YOUR OBJECTIVE - Among the records below, find the lines containing "computer" and state only how many there are.

PROVIDED MATERIAL -
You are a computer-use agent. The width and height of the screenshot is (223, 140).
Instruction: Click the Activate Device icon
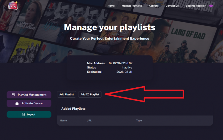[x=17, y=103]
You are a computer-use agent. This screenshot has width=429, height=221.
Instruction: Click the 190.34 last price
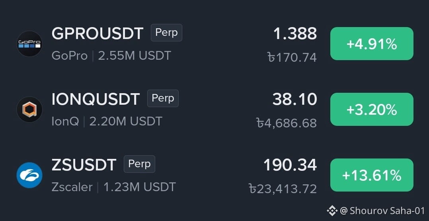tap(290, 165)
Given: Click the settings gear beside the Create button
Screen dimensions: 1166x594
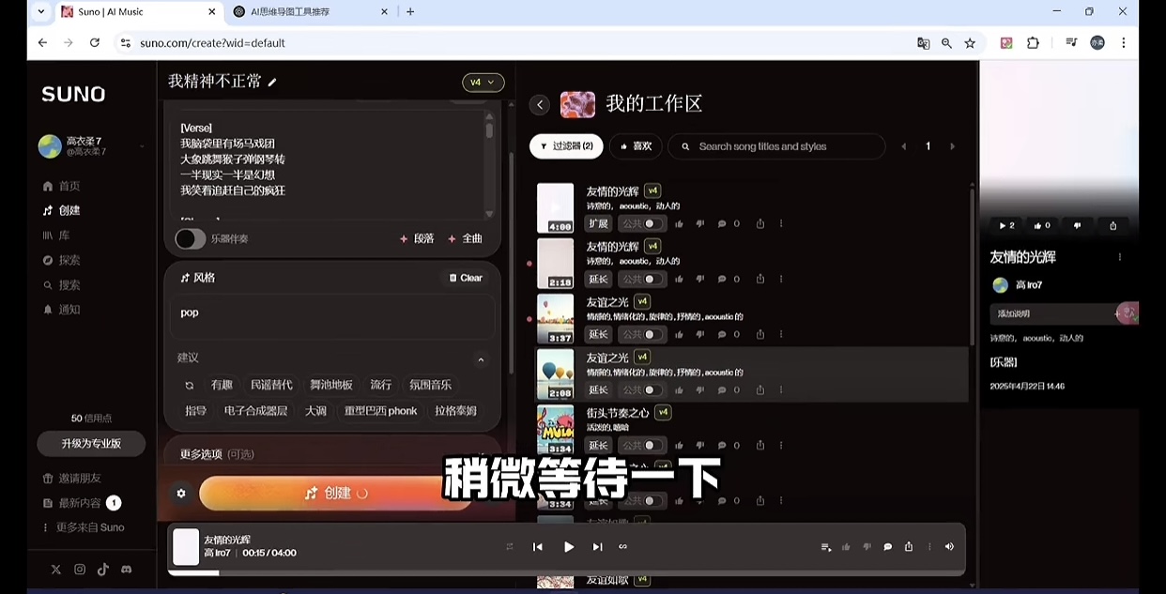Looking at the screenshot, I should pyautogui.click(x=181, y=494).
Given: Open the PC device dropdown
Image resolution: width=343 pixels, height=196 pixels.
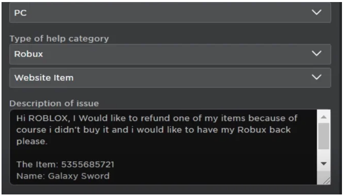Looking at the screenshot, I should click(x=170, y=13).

...

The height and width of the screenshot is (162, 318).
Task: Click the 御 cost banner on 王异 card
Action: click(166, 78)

COMPLETED TASK - 2